■ **Exercise**
Find each line in the records below that contains the word "agent", and copy those lines out in full.

■ **Provided entries**
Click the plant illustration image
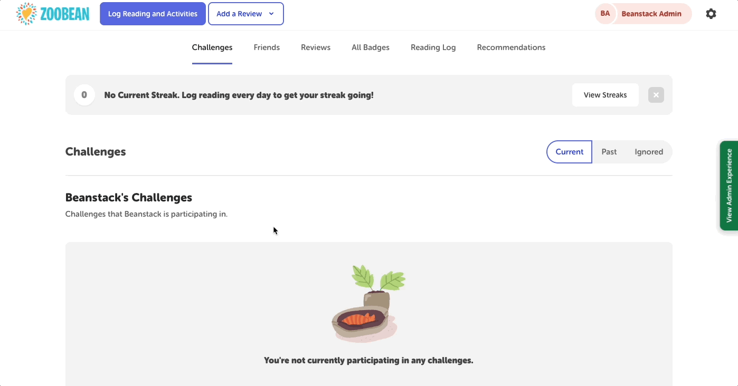Image resolution: width=738 pixels, height=386 pixels. coord(367,303)
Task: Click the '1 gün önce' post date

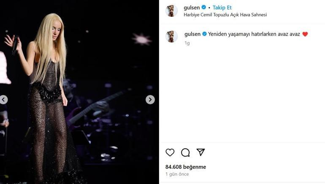Action: click(x=177, y=174)

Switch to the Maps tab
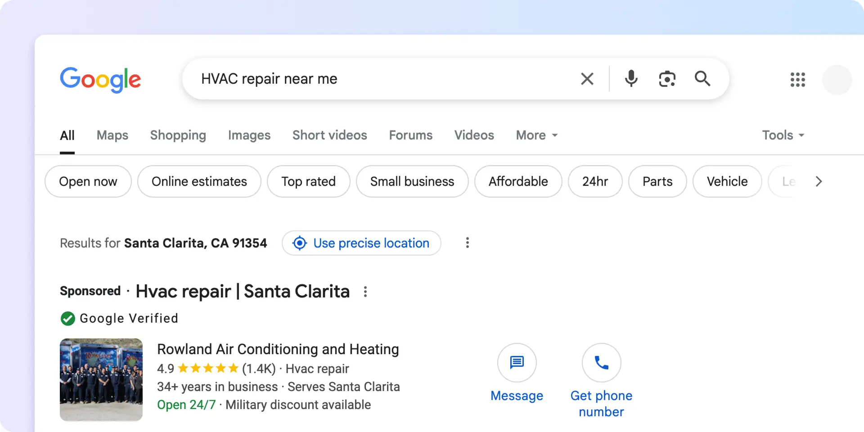pos(112,135)
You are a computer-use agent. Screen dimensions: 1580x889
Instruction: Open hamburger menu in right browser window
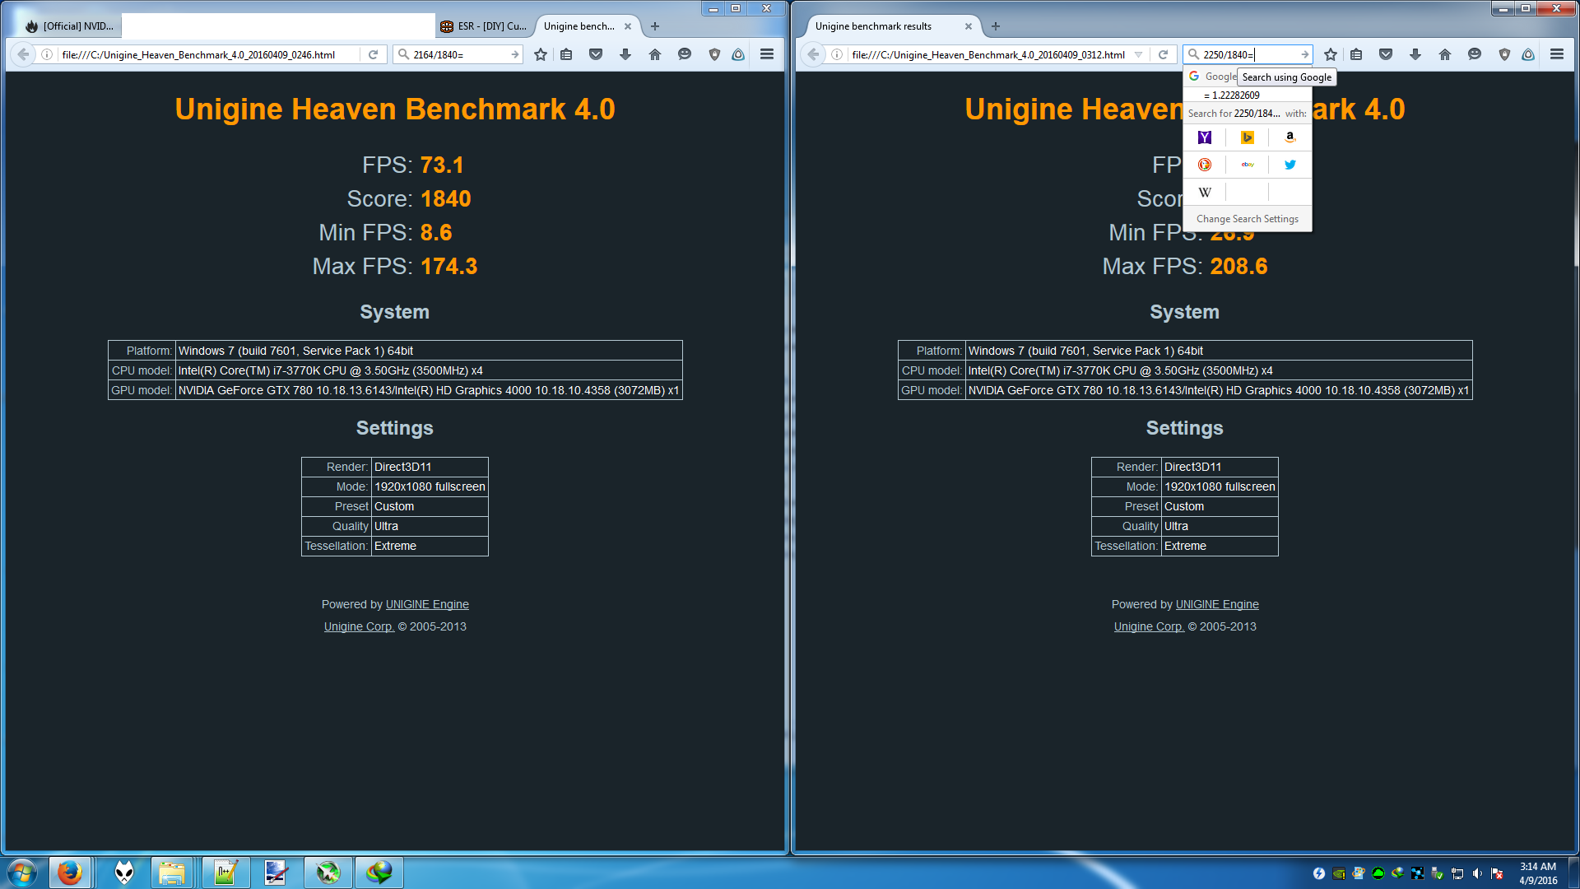pos(1557,54)
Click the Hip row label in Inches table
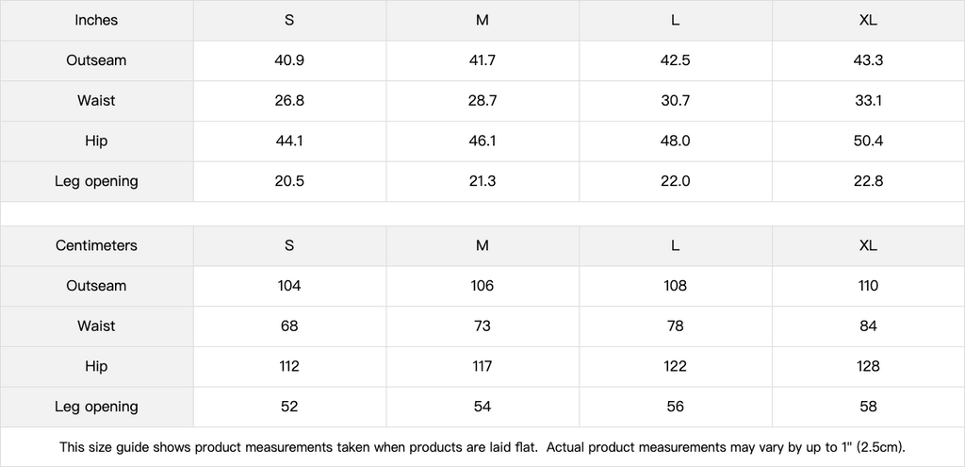The height and width of the screenshot is (467, 965). (x=96, y=141)
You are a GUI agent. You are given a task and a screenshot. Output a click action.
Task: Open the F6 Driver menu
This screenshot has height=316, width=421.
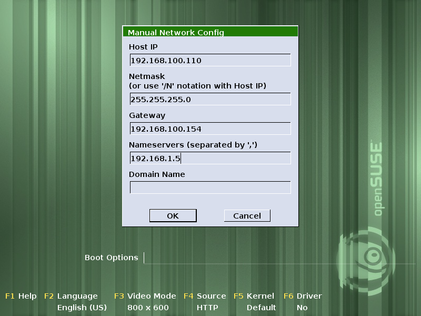point(303,296)
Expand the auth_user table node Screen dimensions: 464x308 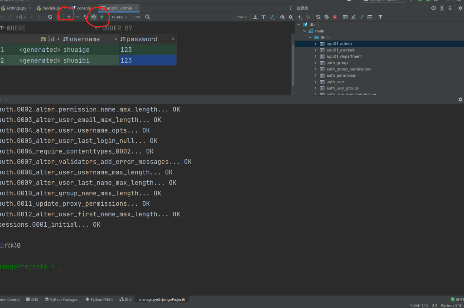tap(315, 82)
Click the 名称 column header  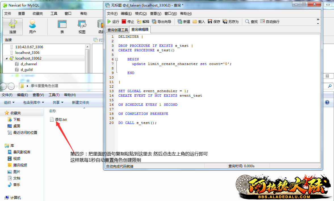(52, 111)
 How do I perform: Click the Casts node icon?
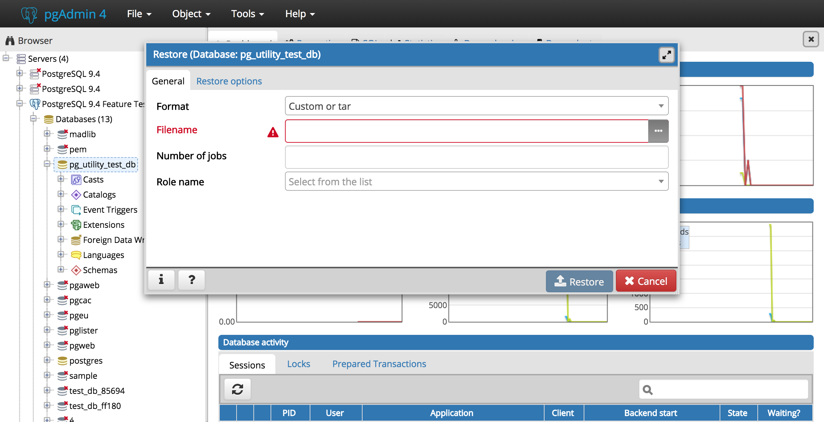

■ **Response to this exercise**
You are a computer-use agent. Screen dimensions: 1580x889
You are a GUI agent. You are given a task and a screenshot. Output a click action.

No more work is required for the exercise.